16 comments
  • Pat Ryback
    REPLY

    Interesting to read first time.

    I am a 93 year old woman who enjoys social activities. I no longer live in my home, but in a retirement community. When I did live in my home, I volunteered for our local library – it was interesting and I met new people.

    My children worried about me living alone without family near. I moved near one of my sons in another State. I miss what was but also want the best for them – I read quite a bit and when there are people around, I visit.

    No, it will never be the same but life is change and we want the best for our children. Find the best in your life and look for ways to make your life happier. Perhaps join a church.

  • Deborah Stein
    REPLY

    I live in Philadelphia Center City sndxwent to join OLLI
    But they can’t guarantee me any of the three classes I wanted ! They put my name in a pool with many others.
    I don’t want to pay to join something I can’t get !!!
    Debbie

  • Charles Robbins
    REPLY

    I’m a 74 man looking to met a nice Lady meet to do things with and just have some fun with.
    You must also like my CAT She is a little Bobtail kitten named Grace. She is a wonderful little
    kitty shy butt & Loving. If you don’t like my little kittens I Won’t like you. I’m sorry if this sounds
    harsh but I’ve had her a for a long time now and won’t let anything come between us or anyone
    that I’m a friend of and that includes you to. I’m old time and can’t do anything about it!!

    • Sue Paulsen
      REPLY

      I hope you found a l ady whop likes cats. I am at Oaks at Braselton. I wonder where you are. I have a beautiful cat that sleeps with me. I am 93, too old! good luck!

    • Karen
      REPLY

      I’m 54 years old and have never been married,never had any children.My mom,dad and only sibling,my sister,all passed away.I’m the only one left of my immediate family.There is extended family on my dad’s side,but they were never close to us,and they don’t care about me,so it’s like they’re almost strangers.A good friend and her husband,not much older than me,took me and my cat in as family.I live half an hour away from them now.I go to church and made some good friends there also I still feel lonely living alone and spend too much time by myself.I don’t drive due to being legally blind in one eye I really don’t want to be alone the rest of my life and would like to be more involved with other people.Everyone has their own families or are married and I don’t want to intrude.How do I let people know I want to spend more time with them without seeming lonely or desperate?
      I am open to new friends even though I already have some good ones.

  • kara
    REPLY

    im 45 but have a lot of health issues and vision impairment so that getting around is very hard. i dont feel like its safe for me to drive. my kids are teens that although 2 still live with me are busy with school, jobs, and friends and im alone most of the time with no way to get out and dont have any friends because of some unusual circumstances involving religion that im no longer a member of. and a divorce almost a year ago and have had depression for most of my life. and i live in a rural area with no public transportation. i want friends and iget along with people but without mobility i cant connect with others and im desperate for help. im so unhappy right now and i dont know what to do.

    • Joe
      REPLY

      Kara,

      I’m sorry to hear about your situation.

      Perhaps, an online forum will be helpful to you in that you may be able to talk with others there or find out about other online places, since it seems difficult for you to travel now. I don’t know if Facebook has such groups or not Maybe a chat forum – I don’t know that much about social media offerings, but I would recommend do some research using search engines. Also, maybe talking with a librarian – research librarians are at some libraries, I think – could be helpful along these lines.

      I hope this is helpful.

    • Donna
      REPLY

      Hi Kara
      I’m quite a bit older than you, retired, have a mobility impairment so i don”t get to go out much without help. I still drive but don’t have enough strength to lift my wheelchair in/out of the trunk by myself and a walker is only good for short distances.
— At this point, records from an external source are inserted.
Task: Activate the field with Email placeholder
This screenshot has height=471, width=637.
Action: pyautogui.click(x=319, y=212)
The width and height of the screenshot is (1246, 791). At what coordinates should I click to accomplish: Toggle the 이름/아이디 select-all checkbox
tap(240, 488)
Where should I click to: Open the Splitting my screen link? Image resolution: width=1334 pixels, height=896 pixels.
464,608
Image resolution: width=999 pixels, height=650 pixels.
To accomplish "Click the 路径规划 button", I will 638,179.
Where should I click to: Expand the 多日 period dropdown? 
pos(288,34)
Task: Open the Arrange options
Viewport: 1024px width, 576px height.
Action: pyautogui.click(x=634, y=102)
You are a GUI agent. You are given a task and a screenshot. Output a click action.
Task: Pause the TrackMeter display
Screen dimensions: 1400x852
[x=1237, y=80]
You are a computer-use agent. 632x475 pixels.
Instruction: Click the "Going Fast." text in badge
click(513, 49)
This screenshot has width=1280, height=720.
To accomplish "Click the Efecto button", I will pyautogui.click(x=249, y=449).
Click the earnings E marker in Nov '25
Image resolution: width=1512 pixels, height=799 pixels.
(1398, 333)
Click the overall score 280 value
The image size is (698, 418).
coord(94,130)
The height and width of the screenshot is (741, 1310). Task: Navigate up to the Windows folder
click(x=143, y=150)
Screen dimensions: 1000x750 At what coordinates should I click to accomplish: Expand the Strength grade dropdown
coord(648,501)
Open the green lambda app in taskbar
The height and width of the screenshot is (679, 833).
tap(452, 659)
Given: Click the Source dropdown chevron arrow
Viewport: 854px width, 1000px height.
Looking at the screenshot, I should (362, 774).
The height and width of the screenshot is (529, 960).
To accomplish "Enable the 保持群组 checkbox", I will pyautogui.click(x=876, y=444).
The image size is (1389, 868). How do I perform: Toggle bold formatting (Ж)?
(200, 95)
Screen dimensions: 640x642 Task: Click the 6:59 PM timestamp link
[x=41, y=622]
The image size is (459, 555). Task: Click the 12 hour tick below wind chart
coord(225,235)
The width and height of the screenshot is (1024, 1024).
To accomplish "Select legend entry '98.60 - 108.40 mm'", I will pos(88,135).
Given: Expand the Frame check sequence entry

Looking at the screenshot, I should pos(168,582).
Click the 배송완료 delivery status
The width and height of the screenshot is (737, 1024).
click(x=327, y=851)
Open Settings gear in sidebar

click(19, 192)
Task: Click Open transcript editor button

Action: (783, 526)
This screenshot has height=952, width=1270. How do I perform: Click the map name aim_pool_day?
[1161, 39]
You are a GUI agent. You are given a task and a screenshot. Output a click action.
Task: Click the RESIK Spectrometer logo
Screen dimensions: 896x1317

Although I live with family I’m still lonely and get depressed a lot. I moved to a rural area many years ago and most of my friends still live in NYC. It’s almost impossible to make new friends when you’re confined to your home in the country. Regardless of what you read on line, finding friends on line is not easy. And, chatting with people on the internet isn’t the answer either. What’s needed are community club houses where people of all ages are welcomed to attend for socialization, coffee, games, luncheons, etc. Must towns have senior citizen centers that are opened a few hours a day but not everyone seeking friends are seniors. I wish you well.

  • Carolyn Williams
    REPLY

    My first seven years of retirement was devoted to volunteering and helping those less fortunate than myself. When I relocated to Virginia, I promised myself that I would join a Pilates class and learn to line dance. Both are great for the mind, body and soul. And I have made lots of new friends.

  • Pauline
    REPLY

    If you’re lucky enough to live in a community that has an Osher Lifelong Learning Institute (OLLI) or other lifelong learning organization nearby, you’ll find opportunities for the first four on this list there. And all are great ways to make new friendships.